## [Exercise instructions]
Reproduce the material below, replacing every occurrence of "computer-use agent" with "desktop automation agent" and leaving everything else unchanged.

· · · ·

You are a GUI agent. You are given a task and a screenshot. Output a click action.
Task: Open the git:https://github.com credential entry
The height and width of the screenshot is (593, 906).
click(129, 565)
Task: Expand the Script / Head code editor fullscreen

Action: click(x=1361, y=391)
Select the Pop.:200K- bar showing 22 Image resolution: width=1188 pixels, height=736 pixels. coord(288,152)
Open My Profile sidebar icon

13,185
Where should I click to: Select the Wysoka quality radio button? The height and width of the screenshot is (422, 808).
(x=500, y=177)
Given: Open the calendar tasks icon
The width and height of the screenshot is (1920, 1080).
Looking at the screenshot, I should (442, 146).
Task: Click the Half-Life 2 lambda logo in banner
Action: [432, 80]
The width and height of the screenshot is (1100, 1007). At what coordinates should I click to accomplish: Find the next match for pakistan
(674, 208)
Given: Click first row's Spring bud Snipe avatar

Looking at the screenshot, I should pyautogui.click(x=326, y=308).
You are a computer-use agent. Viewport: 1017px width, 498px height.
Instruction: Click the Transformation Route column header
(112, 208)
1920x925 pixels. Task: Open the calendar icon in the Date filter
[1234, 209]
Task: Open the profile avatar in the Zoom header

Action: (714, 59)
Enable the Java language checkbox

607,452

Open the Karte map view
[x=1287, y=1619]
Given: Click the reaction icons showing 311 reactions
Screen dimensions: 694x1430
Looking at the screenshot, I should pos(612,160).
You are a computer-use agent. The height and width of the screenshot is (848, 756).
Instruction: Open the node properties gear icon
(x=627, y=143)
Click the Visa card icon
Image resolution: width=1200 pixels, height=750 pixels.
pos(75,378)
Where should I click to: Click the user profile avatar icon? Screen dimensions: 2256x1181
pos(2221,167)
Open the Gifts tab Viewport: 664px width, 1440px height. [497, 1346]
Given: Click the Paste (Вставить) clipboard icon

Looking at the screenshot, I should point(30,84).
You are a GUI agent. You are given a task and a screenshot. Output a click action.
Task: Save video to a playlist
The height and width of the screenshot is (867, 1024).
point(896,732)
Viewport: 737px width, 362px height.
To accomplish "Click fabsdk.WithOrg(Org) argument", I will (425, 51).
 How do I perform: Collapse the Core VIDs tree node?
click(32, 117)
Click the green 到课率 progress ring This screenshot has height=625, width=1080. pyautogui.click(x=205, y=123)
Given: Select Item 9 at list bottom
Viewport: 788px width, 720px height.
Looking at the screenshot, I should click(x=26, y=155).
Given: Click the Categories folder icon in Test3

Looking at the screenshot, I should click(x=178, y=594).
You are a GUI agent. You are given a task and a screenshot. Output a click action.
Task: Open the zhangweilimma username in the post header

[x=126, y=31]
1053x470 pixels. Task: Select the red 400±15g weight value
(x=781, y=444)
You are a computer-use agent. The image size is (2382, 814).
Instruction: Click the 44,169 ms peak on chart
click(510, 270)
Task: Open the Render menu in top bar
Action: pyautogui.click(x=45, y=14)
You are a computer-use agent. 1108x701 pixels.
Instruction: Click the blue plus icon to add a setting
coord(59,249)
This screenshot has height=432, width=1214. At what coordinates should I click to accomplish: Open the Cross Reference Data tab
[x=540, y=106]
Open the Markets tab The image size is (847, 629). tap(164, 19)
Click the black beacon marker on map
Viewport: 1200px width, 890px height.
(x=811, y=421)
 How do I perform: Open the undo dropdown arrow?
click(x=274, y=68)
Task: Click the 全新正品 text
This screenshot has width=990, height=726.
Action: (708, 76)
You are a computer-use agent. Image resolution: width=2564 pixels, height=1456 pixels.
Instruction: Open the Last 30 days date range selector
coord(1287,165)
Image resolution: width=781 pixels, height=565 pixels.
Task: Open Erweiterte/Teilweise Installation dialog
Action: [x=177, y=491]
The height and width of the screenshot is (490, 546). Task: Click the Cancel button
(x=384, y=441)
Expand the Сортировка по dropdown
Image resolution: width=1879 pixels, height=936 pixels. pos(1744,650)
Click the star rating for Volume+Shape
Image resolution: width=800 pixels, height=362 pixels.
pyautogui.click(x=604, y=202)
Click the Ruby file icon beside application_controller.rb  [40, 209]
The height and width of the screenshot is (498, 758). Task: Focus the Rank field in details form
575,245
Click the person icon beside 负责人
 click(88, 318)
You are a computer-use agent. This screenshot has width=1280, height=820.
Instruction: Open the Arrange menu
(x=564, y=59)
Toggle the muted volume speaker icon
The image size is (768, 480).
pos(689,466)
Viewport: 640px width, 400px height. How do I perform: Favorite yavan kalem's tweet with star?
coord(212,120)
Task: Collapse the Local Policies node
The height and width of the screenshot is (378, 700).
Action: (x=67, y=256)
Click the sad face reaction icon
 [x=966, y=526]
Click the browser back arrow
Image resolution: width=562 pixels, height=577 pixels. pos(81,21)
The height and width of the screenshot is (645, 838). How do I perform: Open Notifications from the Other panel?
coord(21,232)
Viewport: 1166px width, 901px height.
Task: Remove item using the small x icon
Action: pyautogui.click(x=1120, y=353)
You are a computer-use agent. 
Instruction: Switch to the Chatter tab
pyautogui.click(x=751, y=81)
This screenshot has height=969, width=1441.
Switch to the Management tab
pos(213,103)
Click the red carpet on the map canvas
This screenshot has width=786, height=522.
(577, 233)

· · · ·

## [Task response]
You are a GUI agent. You are given a task and a screenshot. Output a click action.
Task: Open the git:https://github.com credential entry
The height and width of the screenshot is (593, 906).
click(129, 565)
Task: Expand the Script / Head code editor fullscreen

Action: click(x=1361, y=391)
Select the Pop.:200K- bar showing 22 Image resolution: width=1188 pixels, height=736 pixels. coord(288,152)
Open My Profile sidebar icon

13,185
Where should I click to: Select the Wysoka quality radio button? The height and width of the screenshot is (422, 808).
(x=500, y=177)
Given: Open the calendar tasks icon
The width and height of the screenshot is (1920, 1080).
Looking at the screenshot, I should (442, 146).
Task: Click the Half-Life 2 lambda logo in banner
Action: [432, 80]
The width and height of the screenshot is (1100, 1007). At what coordinates should I click to accomplish: Find the next match for pakistan
(674, 208)
Given: Click first row's Spring bud Snipe avatar

Looking at the screenshot, I should pyautogui.click(x=326, y=308).
You are a desktop automation agent. Viewport: 1017px width, 498px height.
Instruction: Click the Transformation Route column header
(112, 208)
1920x925 pixels. Task: Open the calendar icon in the Date filter
[1234, 209]
Task: Open the profile avatar in the Zoom header

Action: (714, 59)
Enable the Java language checkbox

607,452

Open the Karte map view
[x=1287, y=1619]
Given: Click the reaction icons showing 311 reactions
Screen dimensions: 694x1430
Looking at the screenshot, I should pos(612,160).
You are a desktop automation agent. The height and width of the screenshot is (848, 756).
Instruction: Open the node properties gear icon
(x=627, y=143)
Click the Visa card icon
Image resolution: width=1200 pixels, height=750 pixels.
pos(75,378)
Where should I click to: Click the user profile avatar icon? Screen dimensions: 2256x1181
pos(2221,167)
Open the Gifts tab Viewport: 664px width, 1440px height. [497, 1346]
Given: Click the Paste (Вставить) clipboard icon

Looking at the screenshot, I should point(30,84).
You are a GUI agent. You are given a task and a screenshot. Output a click action.
Task: Save video to a playlist
The height and width of the screenshot is (867, 1024).
point(896,732)
Viewport: 737px width, 362px height.
To accomplish "Click fabsdk.WithOrg(Org) argument", I will (425, 51).
 How do I perform: Collapse the Core VIDs tree node?
click(32, 117)
Click the green 到课率 progress ring This screenshot has height=625, width=1080. pyautogui.click(x=205, y=123)
Given: Select Item 9 at list bottom
Viewport: 788px width, 720px height.
Looking at the screenshot, I should click(x=26, y=155).
Given: Click the Categories folder icon in Test3

Looking at the screenshot, I should click(x=178, y=594).
You are a GUI agent. You are given a task and a screenshot. Output a click action.
Task: Open the zhangweilimma username in the post header

[x=126, y=31]
1053x470 pixels. Task: Select the red 400±15g weight value
(x=781, y=444)
You are a desktop automation agent. The image size is (2382, 814).
Instruction: Click the 44,169 ms peak on chart
click(510, 270)
Task: Open the Render menu in top bar
Action: pyautogui.click(x=45, y=14)
You are a desktop automation agent. 1108x701 pixels.
Instruction: Click the blue plus icon to add a setting
coord(59,249)
This screenshot has height=432, width=1214. At what coordinates should I click to accomplish: Open the Cross Reference Data tab
[x=540, y=106]
Open the Markets tab The image size is (847, 629). tap(164, 19)
Click the black beacon marker on map
Viewport: 1200px width, 890px height.
(x=811, y=421)
 How do I perform: Open the undo dropdown arrow?
click(x=274, y=68)
Task: Click the 全新正品 text
This screenshot has width=990, height=726.
Action: (708, 76)
You are a desktop automation agent. Image resolution: width=2564 pixels, height=1456 pixels.
Instruction: Open the Last 30 days date range selector
coord(1287,165)
Image resolution: width=781 pixels, height=565 pixels.
Task: Open Erweiterte/Teilweise Installation dialog
Action: [x=177, y=491]
The height and width of the screenshot is (490, 546). Task: Click the Cancel button
(x=384, y=441)
Expand the Сортировка по dropdown
Image resolution: width=1879 pixels, height=936 pixels. pos(1744,650)
Click the star rating for Volume+Shape
Image resolution: width=800 pixels, height=362 pixels.
pyautogui.click(x=604, y=202)
Click the Ruby file icon beside application_controller.rb  [40, 209]
The height and width of the screenshot is (498, 758). Task: Focus the Rank field in details form
575,245
Click the person icon beside 负责人
 click(88, 318)
You are a desktop automation agent. This screenshot has width=1280, height=820.
Instruction: Open the Arrange menu
(x=564, y=59)
Toggle the muted volume speaker icon
The image size is (768, 480).
pos(689,466)
Viewport: 640px width, 400px height. How do I perform: Favorite yavan kalem's tweet with star?
coord(212,120)
Task: Collapse the Local Policies node
The height and width of the screenshot is (378, 700).
Action: (x=67, y=256)
Click the sad face reaction icon
 [x=966, y=526]
Click the browser back arrow
Image resolution: width=562 pixels, height=577 pixels. pos(81,21)
The height and width of the screenshot is (645, 838). How do I perform: Open Notifications from the Other panel?
coord(21,232)
Viewport: 1166px width, 901px height.
Task: Remove item using the small x icon
Action: pyautogui.click(x=1120, y=353)
You are a desktop automation agent. 
Instruction: Switch to the Chatter tab
pyautogui.click(x=751, y=81)
This screenshot has height=969, width=1441.
Switch to the Management tab
pos(213,103)
Click the red carpet on the map canvas
This screenshot has width=786, height=522.
(577, 233)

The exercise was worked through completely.